## PROBLEM REQUIREMENTS
Find the line holding "Given: Click the 金 Friday column header" in the entries below. Give it again exactly, along with every line after it up to and including the line holding "Click the volume 'vol' icon".
----- DATA SUPPLIED
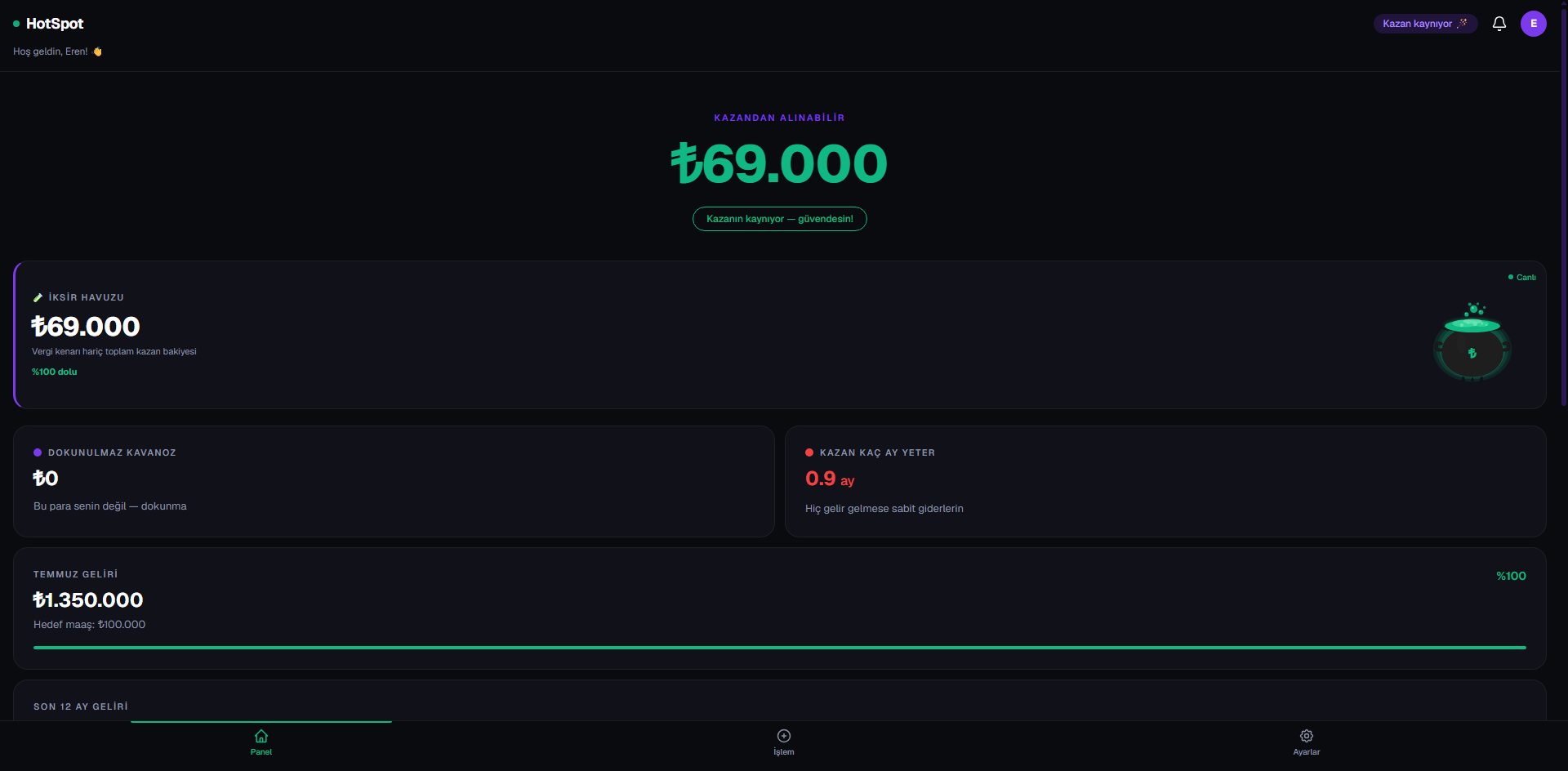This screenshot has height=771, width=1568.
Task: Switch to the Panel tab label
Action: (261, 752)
----------
----- DATA SUPPLIED
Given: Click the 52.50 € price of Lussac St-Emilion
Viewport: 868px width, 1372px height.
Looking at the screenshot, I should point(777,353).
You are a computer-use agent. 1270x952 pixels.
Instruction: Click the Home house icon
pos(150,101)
----------
----- DATA SUPPLIED
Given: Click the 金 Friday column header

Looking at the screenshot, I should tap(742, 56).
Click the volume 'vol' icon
----------
## TASK ANSWER
Given: Click the 金 Friday column header

Looking at the screenshot, I should tap(742, 56).
Click the volume 'vol' icon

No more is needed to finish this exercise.